*REQUIREMENT*: Rewrite the entries from the first line through the line containing "Looking at the screenshot, I should click(837, 51).", substituting "Goal" for "Given" and leaving everything else unchanged.
## start TASK INPUT
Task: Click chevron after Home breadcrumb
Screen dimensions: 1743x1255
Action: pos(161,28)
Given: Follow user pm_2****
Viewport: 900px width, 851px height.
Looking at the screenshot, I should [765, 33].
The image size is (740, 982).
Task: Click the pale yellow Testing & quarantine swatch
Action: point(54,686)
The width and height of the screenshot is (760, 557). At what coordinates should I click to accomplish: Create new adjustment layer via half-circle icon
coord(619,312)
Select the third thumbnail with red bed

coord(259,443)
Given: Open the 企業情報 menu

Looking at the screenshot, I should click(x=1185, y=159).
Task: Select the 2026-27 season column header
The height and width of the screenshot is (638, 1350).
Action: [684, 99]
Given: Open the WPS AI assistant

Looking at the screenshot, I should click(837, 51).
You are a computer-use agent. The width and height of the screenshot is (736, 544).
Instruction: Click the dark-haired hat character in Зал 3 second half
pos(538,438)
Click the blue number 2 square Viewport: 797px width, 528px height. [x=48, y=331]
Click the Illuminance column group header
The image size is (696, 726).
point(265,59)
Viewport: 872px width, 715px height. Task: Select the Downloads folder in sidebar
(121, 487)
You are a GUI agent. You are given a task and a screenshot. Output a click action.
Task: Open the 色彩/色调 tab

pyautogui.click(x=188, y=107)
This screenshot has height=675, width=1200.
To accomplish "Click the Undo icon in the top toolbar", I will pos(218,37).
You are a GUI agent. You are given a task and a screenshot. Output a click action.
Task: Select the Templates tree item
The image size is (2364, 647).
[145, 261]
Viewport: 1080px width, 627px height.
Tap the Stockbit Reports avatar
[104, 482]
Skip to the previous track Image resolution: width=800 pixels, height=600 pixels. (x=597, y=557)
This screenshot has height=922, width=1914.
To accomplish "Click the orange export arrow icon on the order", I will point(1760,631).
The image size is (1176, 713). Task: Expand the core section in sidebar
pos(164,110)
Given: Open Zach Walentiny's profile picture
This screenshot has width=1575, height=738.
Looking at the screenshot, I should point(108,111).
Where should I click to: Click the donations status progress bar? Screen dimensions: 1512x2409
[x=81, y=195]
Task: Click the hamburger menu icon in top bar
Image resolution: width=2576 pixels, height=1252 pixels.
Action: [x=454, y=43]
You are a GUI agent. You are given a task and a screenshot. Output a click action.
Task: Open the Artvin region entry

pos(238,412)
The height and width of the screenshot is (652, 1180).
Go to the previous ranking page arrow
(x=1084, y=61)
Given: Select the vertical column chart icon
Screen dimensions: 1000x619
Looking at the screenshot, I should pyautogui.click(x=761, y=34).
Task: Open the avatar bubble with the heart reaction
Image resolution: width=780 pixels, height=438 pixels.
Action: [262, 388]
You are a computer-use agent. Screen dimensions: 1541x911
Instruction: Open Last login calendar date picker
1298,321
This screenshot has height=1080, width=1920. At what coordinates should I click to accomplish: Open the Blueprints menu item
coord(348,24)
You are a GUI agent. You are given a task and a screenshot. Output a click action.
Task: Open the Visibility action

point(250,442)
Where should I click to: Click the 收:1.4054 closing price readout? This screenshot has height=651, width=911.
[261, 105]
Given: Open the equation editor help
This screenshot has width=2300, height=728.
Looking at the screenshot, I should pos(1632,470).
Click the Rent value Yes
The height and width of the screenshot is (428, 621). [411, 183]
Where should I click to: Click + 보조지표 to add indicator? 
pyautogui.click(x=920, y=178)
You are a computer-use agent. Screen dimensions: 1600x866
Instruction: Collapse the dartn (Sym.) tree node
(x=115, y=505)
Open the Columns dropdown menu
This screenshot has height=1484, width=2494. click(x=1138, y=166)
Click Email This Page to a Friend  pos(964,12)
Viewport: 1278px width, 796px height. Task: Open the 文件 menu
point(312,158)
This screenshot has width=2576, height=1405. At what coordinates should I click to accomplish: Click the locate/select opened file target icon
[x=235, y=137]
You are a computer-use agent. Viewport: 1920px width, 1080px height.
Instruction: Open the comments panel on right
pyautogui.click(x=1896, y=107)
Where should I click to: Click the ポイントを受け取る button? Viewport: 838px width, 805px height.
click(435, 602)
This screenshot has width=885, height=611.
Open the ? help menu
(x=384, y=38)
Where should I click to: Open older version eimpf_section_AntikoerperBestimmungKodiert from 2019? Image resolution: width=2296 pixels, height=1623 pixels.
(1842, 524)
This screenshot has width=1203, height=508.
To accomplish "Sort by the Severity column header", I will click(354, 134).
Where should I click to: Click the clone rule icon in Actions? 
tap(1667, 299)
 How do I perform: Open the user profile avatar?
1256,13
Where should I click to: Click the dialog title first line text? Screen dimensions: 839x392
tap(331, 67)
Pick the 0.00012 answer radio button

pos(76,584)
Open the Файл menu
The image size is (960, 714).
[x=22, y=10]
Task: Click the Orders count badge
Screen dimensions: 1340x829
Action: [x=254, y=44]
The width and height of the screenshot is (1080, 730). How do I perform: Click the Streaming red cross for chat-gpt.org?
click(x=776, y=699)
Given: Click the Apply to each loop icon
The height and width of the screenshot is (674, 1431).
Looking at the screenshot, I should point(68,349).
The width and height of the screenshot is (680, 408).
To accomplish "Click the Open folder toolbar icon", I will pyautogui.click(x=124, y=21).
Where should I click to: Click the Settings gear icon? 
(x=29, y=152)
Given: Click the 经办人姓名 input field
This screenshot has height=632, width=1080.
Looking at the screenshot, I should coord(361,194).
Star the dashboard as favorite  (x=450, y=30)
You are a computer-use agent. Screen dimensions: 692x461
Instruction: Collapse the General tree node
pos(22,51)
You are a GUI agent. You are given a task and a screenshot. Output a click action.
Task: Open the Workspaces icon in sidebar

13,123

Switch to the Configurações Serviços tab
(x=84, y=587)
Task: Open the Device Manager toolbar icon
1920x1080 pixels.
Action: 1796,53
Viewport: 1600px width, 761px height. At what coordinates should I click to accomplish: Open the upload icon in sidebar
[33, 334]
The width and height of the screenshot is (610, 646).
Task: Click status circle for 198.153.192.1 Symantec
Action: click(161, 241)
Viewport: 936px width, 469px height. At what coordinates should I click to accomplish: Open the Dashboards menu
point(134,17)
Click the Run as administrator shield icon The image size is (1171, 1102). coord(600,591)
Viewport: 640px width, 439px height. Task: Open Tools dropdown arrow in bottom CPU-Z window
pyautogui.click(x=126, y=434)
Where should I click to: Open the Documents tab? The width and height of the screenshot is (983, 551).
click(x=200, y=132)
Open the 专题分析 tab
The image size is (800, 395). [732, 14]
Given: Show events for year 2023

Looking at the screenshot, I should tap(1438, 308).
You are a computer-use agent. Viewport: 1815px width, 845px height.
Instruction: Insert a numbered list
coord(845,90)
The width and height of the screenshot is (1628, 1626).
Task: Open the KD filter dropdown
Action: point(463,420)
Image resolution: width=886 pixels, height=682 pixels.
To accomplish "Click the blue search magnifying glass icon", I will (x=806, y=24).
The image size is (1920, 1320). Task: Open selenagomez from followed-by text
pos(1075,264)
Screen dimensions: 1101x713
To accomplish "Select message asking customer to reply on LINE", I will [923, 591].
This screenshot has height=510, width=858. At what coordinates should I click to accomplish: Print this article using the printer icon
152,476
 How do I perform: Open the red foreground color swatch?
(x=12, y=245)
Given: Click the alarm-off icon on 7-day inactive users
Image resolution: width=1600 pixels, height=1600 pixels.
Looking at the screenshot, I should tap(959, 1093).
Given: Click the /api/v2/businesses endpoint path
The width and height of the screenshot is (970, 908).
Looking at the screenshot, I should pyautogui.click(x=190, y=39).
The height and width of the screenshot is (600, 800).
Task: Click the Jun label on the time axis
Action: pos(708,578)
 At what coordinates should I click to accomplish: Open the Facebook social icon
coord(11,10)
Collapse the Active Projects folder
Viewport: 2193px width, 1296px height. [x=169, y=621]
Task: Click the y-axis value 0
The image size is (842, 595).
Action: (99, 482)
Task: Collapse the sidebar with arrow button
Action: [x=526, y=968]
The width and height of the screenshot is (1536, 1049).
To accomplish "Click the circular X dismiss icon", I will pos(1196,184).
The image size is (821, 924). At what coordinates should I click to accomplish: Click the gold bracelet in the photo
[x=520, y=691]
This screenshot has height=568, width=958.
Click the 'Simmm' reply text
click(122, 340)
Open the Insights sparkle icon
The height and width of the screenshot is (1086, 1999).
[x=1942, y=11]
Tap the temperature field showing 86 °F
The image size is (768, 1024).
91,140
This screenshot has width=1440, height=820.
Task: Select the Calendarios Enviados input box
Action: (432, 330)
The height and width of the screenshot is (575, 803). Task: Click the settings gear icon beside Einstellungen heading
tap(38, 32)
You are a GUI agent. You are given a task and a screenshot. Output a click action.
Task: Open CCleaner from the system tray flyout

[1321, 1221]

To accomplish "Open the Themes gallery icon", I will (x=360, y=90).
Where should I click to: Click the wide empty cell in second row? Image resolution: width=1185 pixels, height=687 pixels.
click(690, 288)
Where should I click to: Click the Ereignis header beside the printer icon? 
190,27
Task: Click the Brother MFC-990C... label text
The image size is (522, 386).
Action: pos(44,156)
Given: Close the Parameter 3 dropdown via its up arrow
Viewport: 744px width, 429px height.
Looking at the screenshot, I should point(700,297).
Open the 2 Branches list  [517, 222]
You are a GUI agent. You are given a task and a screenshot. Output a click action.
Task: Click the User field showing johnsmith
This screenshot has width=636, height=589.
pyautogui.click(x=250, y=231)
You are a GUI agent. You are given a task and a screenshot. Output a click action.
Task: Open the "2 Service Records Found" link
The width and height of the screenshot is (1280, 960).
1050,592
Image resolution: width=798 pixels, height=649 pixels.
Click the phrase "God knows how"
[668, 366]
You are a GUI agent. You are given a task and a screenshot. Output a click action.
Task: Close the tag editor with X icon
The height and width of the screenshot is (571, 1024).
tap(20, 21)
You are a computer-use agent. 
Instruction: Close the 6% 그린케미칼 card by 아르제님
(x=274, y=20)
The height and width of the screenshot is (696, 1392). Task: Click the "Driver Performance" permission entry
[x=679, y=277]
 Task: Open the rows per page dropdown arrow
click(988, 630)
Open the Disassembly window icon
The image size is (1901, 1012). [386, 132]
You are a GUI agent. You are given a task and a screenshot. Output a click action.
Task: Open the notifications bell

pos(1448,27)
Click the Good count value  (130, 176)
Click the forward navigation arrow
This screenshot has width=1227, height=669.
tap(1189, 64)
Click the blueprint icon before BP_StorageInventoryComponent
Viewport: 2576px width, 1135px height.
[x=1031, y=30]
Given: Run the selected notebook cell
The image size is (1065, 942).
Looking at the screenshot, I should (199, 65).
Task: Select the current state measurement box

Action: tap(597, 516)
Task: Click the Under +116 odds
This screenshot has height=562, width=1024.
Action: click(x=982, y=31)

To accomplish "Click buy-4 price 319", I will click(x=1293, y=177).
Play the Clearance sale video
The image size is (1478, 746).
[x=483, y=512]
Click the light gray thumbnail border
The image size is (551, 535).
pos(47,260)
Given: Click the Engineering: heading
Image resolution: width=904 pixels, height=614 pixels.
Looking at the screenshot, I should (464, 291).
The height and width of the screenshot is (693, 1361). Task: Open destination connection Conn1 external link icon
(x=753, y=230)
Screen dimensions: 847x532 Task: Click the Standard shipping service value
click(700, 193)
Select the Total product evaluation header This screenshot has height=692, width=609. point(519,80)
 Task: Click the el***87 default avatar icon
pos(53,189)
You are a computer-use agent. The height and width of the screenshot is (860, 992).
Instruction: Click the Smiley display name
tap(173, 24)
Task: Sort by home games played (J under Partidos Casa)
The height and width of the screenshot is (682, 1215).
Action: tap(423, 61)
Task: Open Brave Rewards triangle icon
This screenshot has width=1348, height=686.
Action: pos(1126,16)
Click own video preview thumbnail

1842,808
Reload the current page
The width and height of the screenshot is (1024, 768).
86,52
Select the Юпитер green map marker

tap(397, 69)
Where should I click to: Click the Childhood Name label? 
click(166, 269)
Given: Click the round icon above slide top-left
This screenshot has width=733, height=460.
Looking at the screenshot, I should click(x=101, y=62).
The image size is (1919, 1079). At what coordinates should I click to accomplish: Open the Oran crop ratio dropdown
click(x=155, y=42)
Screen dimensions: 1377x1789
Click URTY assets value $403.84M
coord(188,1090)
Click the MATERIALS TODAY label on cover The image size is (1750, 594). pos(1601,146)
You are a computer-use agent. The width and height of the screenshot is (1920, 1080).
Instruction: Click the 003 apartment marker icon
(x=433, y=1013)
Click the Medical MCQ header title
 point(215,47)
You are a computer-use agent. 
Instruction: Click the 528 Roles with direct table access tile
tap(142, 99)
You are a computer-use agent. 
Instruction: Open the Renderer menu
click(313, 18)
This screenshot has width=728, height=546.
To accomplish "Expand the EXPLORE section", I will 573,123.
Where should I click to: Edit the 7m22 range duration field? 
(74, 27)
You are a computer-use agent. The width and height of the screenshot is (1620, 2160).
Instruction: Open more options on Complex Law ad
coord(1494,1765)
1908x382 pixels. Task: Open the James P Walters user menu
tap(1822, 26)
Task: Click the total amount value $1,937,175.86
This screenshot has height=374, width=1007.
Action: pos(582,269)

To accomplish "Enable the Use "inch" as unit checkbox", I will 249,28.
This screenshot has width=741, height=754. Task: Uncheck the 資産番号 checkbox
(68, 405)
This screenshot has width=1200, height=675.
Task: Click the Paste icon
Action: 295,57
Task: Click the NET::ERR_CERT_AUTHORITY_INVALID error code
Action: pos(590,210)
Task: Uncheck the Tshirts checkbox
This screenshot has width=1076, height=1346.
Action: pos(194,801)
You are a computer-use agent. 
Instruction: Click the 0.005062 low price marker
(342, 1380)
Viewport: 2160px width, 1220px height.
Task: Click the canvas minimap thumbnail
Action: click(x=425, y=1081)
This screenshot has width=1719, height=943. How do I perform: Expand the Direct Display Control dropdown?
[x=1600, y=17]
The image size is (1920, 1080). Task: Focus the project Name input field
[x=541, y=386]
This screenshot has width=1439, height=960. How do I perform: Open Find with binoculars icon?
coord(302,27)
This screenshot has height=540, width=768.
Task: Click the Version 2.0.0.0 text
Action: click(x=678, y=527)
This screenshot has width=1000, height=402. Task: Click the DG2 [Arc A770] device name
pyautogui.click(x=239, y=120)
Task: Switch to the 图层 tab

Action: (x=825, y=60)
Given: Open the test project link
## end TASK INPUT
*ANSWER TO THIS PROBLEM*:
Task: Click chevron after Home breadcrumb
Screen dimensions: 1743x1255
Action: pos(161,28)
Goal: Follow user pm_2****
Viewport: 900px width, 851px height.
Looking at the screenshot, I should [765, 33].
The image size is (740, 982).
Task: Click the pale yellow Testing & quarantine swatch
Action: point(54,686)
The width and height of the screenshot is (760, 557). At what coordinates should I click to accomplish: Create new adjustment layer via half-circle icon
coord(619,312)
Select the third thumbnail with red bed

coord(259,443)
Goal: Open the 企業情報 menu

Looking at the screenshot, I should click(x=1185, y=159).
Task: Select the 2026-27 season column header
The height and width of the screenshot is (638, 1350).
Action: [684, 99]
Goal: Open the WPS AI assistant

Looking at the screenshot, I should click(837, 51).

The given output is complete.